The women’s rights movement began in the USA nearly a century before the vote was finally granted. Some US states had given women the right to vote by the end of the 19th  century but the constitution was not ratified for all women until August 20, 1920. Across the Atlantic, militant British suffragettes believed in “Deeds not Words.” They broke windows, started fires and went on hunger strike when they were arrested. Cartoonists lampooned their excesses and the Doulton pottery produced inkwells of an ugly woman and her baby mocking the movement. In 1918, the vote was given to British women aged 30 or over, which was reduced to 21 ten years later. However, getting the vote was just one of the challenges faced by working women.

Angel of the Household

During the Victorian era, a woman’s place was in the home as the “angel of the household” and formal education was not customary for girls. Ambitious young women with a talent for the arts could enroll at the National School of Design in London which was opened for women in 1842. The school catered to gentlewomen, aged 13 to 30, who demonstrated a need to work.
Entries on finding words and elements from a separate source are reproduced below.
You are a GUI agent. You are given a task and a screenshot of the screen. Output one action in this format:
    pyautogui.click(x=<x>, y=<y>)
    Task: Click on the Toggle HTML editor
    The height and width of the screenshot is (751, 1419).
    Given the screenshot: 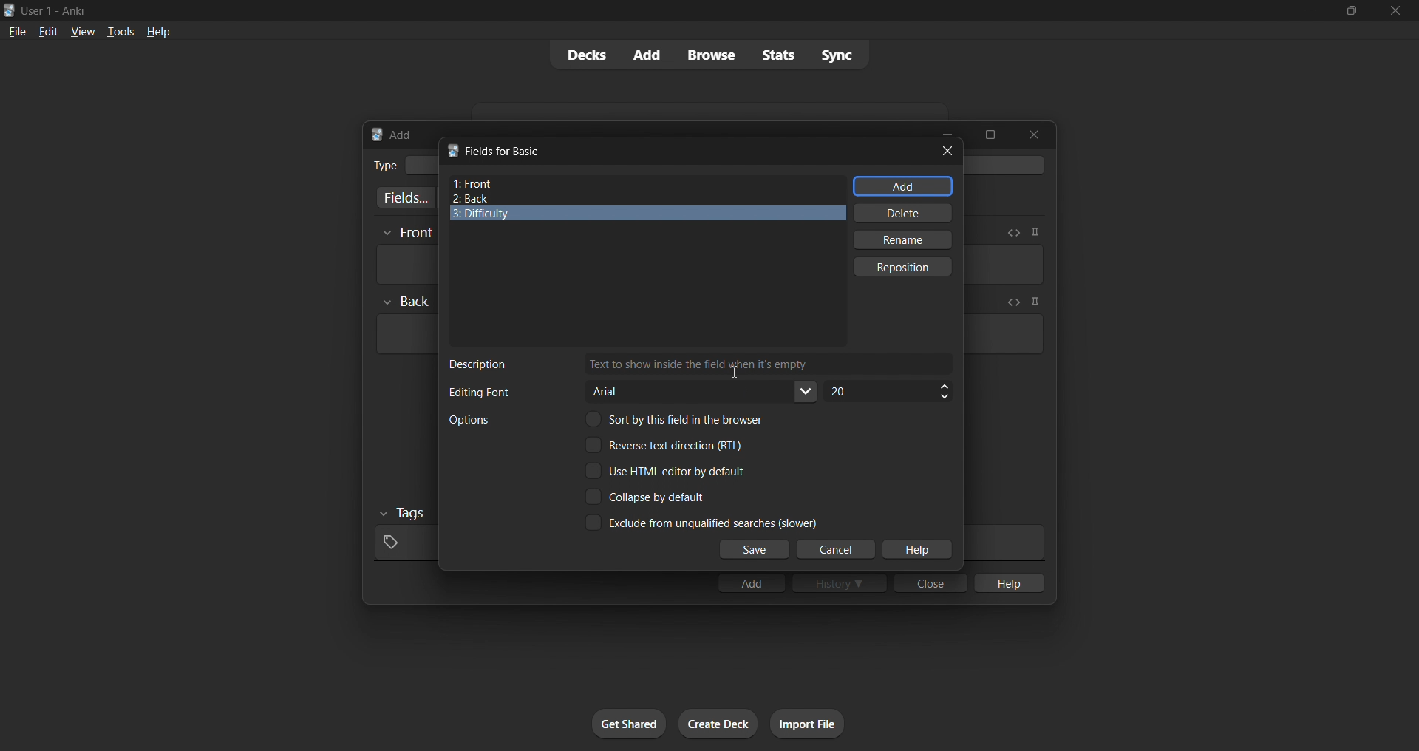 What is the action you would take?
    pyautogui.click(x=1013, y=233)
    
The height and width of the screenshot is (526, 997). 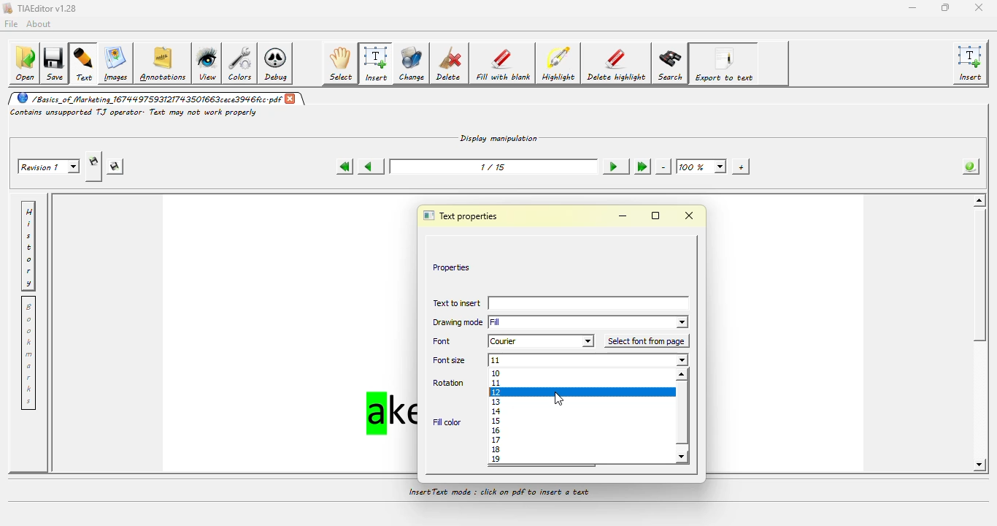 What do you see at coordinates (376, 64) in the screenshot?
I see `insert` at bounding box center [376, 64].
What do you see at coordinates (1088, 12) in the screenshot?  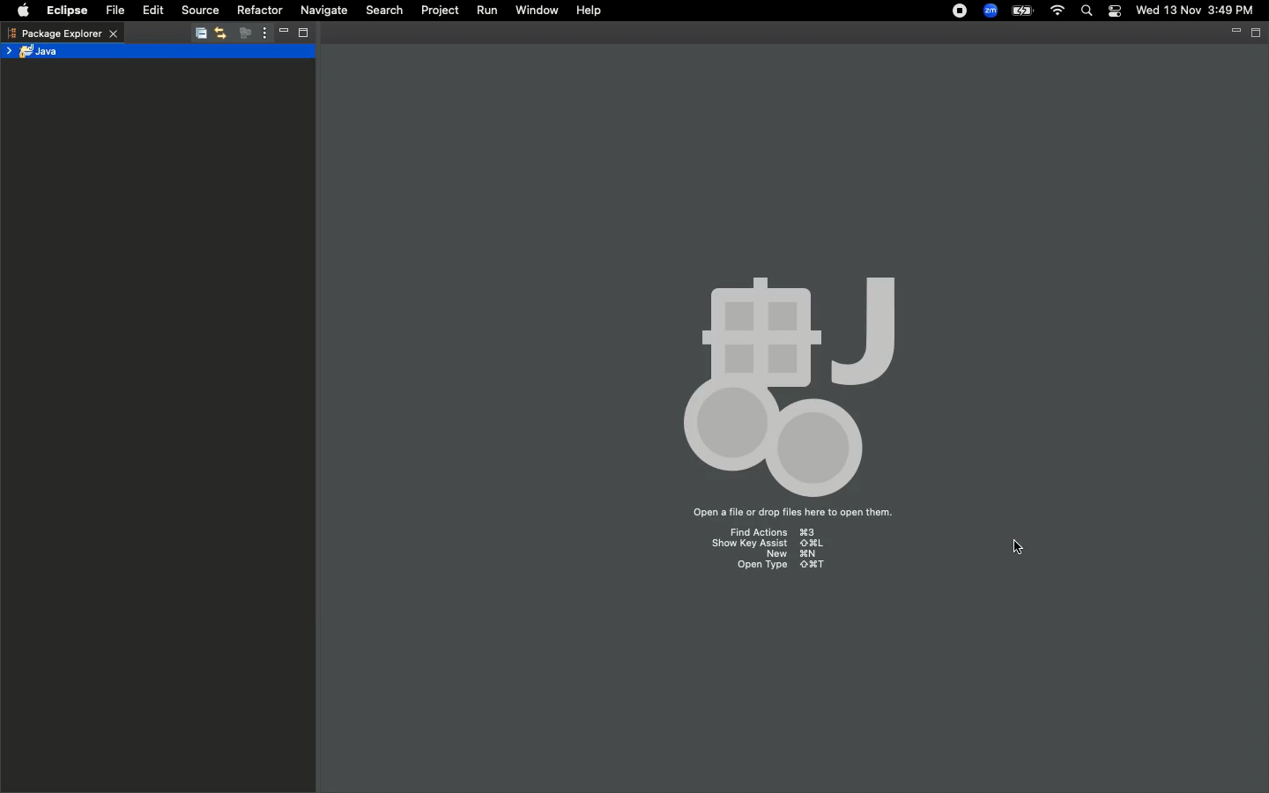 I see `Search` at bounding box center [1088, 12].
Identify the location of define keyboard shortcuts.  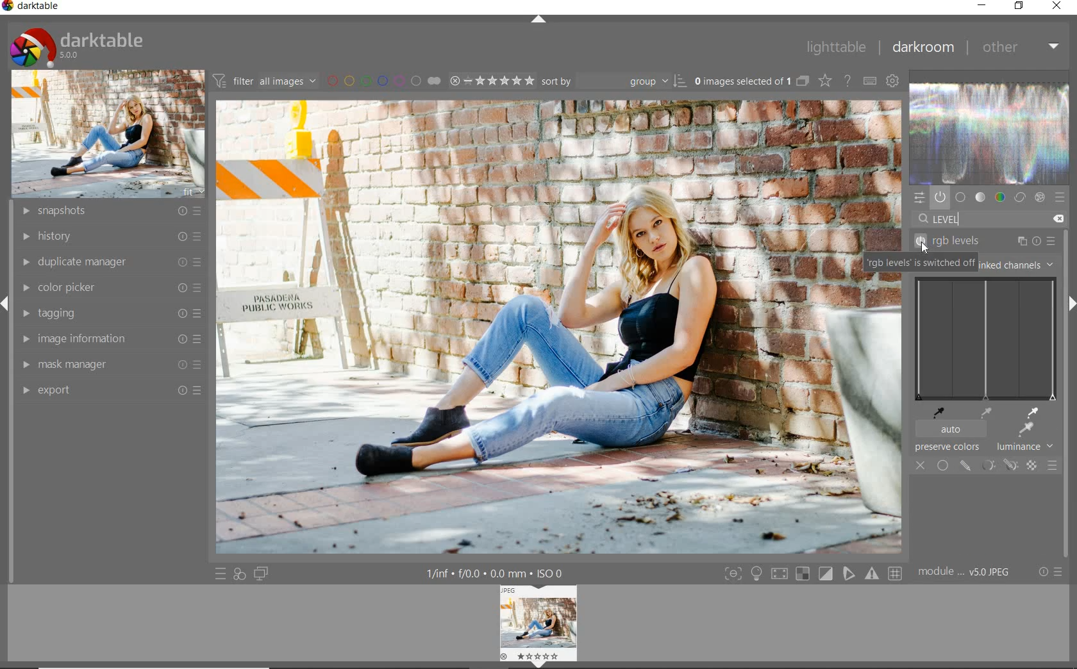
(869, 80).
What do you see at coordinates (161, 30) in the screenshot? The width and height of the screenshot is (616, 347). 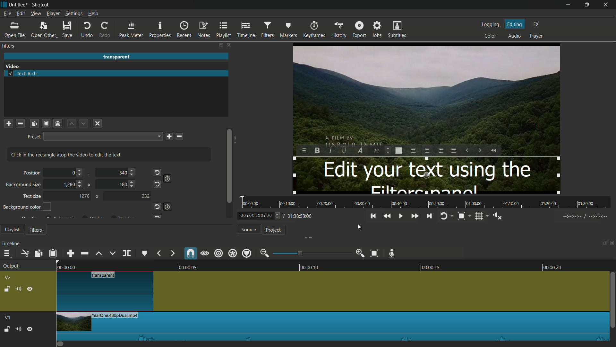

One of the more preposterous suggestions to deter those who left artistic careers to marry was that only ugly women be admitted to art schools!

Art Pottery Studios

In 1871, encouraged by the success of this venture, Colin Minton Campbell set up the Minton Art Pottery Studio next door to the school and around 25 ladies were employed to paint on pottery. When the Minton studio was destroyed by fire in 1875, some young women found employment at Doulton’s new art pottery studio, which was established in 1872 in collaboration with the Lambeth School of Art. Typically, girls began their Doulton careers at the age of 13 and their wages increased for each government exam that they passed. Many were taught by Miss Florence Lewis, who wrote the first guidebook on pottery painting. To mark the 10th anniversary of their employment, 229 lady artists of Lambeth presented Henry Doulton with an illuminated album “to take this opportunity of expressing our obligations to you for the origination of an occupation at once so interesting and elevating to so large a number of our sex.”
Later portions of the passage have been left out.